194 Länder haben das 2015 beschlossene Pariser Klimaabkommen unterzeichnet. Nur drei Länder lehnen es ab: die USA, Nicaragua und Syrien. „Wir konnten beim G7-Gipfel beobachten, wie sehr Trumps Sicht auf den Klimawandel die USA isoliert. Er reduziert seinen Handlungsspielraum damit auch auf anderen Politikfeldern, sei es bei Handel oder Sicherheitspolitik“, analysiert Alden Meyer von der Union of Concerned Scientists gegenüber Cicero. Nun ging Trump noch einen Schritt weiter und verkündete den offiziellen Rückzug aus dem Pariser Klimaschutzabkommen. Gleichzeitig will er neu verhandeln.

Aufgabenstellung:
Führe den Text über das Pariser Klimaabkommen und Trumps Rückzug daraus im Anschluss an seinen letzten Satz fort.

Datenauszug:

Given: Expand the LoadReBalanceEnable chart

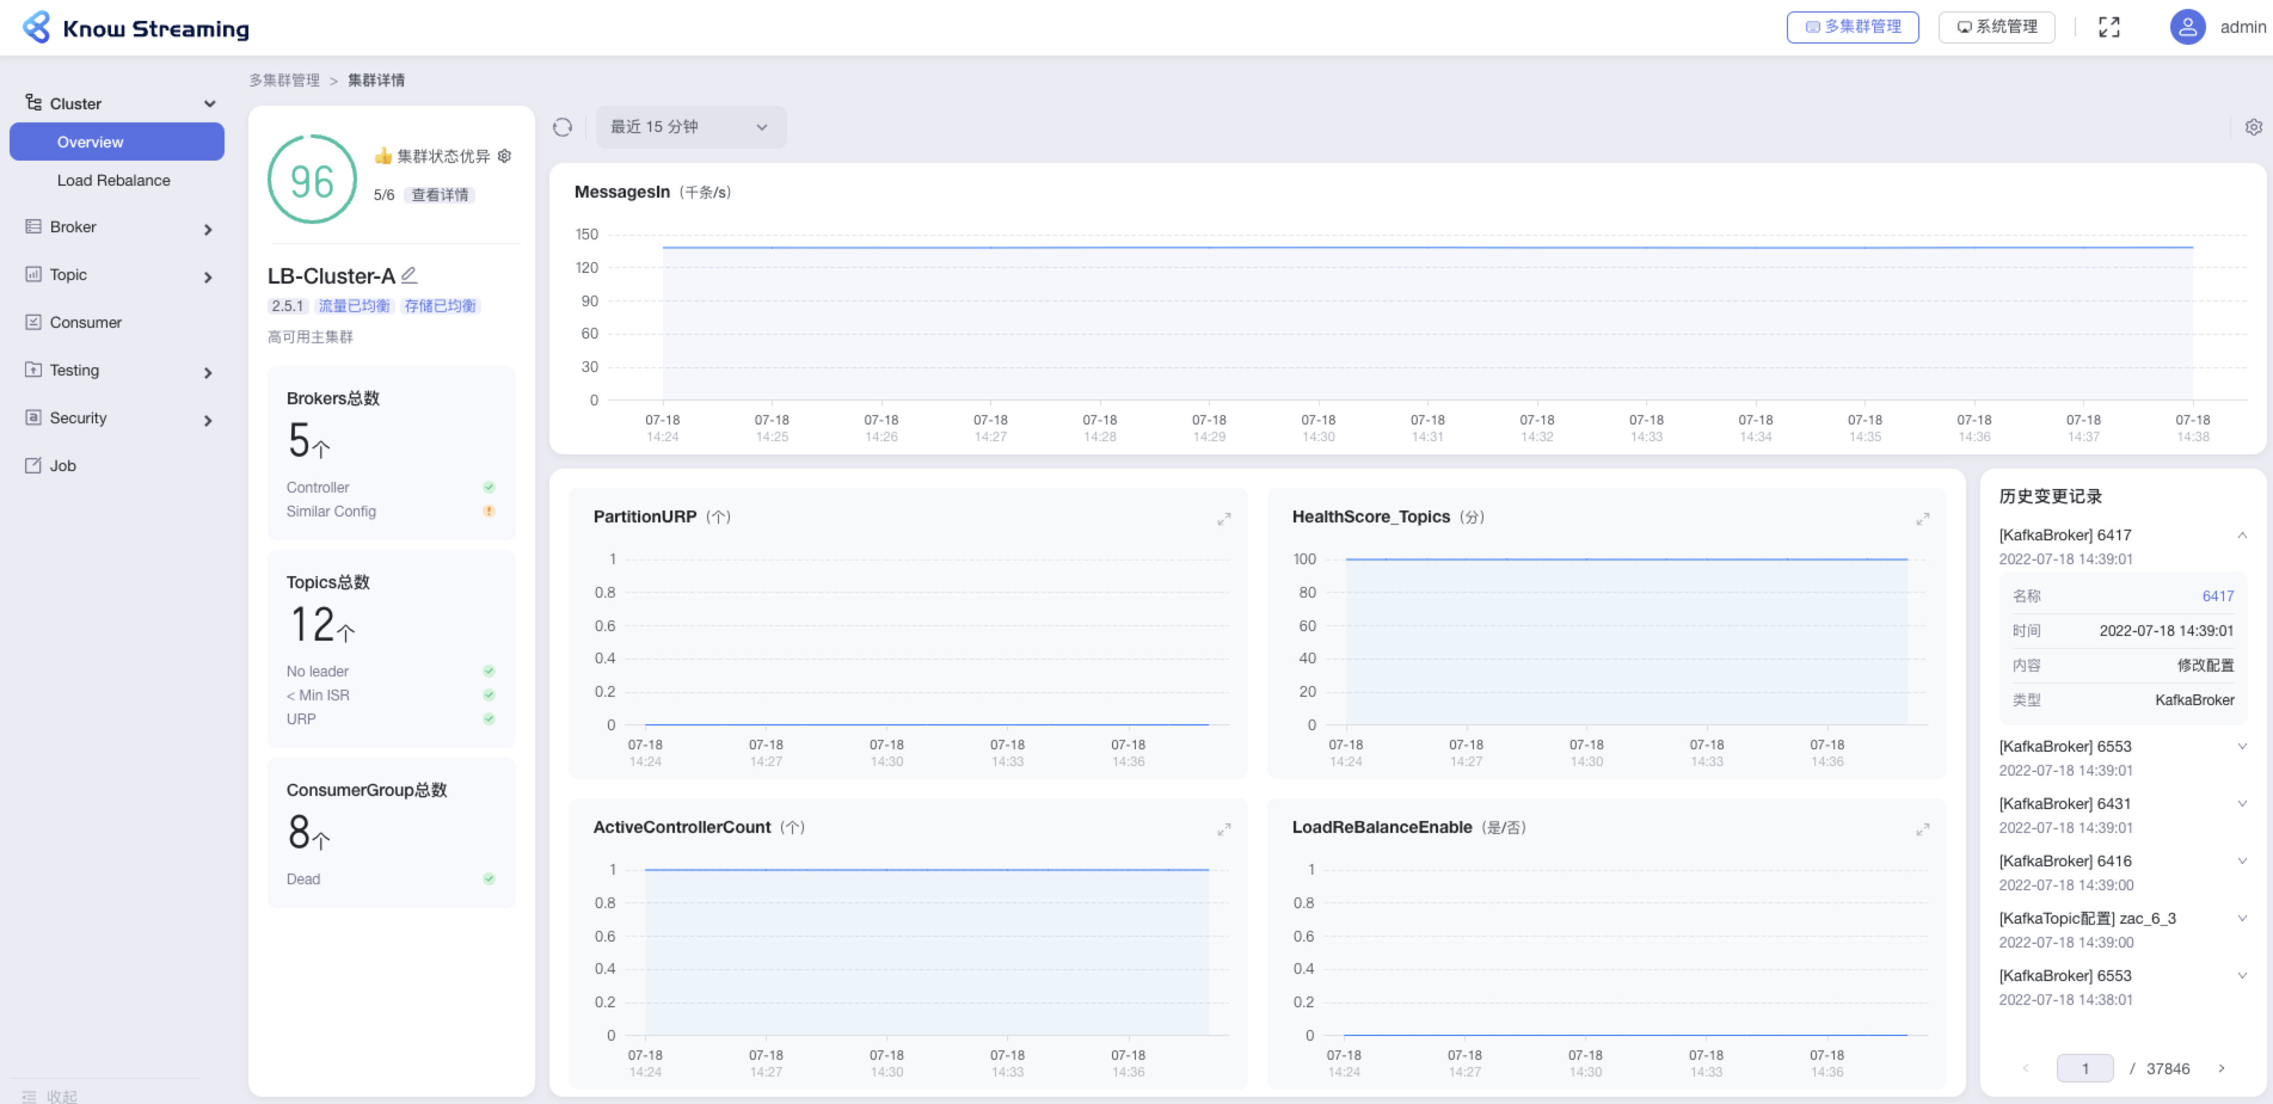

Antwort:
Neue Verhandlungen sind unrealistisch

Man werde mit sofortiger Wirkung die Umsetzung aller Verpflichtungen aus dem Pariser Abkommen stoppen, sagte Trump. Dies gelte sowohl für den bisher angekündigten nationalen Reduktionsbeitrag der USA wie auch für alle Zahlungsverpflichtungen für den internationalen Klimaschutz. Sofort zurückziehen können sich die Vereinigten Staaten jedoch nicht. Das Pariser Klimaabkommen besitzt eine vierjährige Ausstiegsfrist. Es könnte sein, dass der Präsident der USA dann nicht mehr Donald Trump heißt.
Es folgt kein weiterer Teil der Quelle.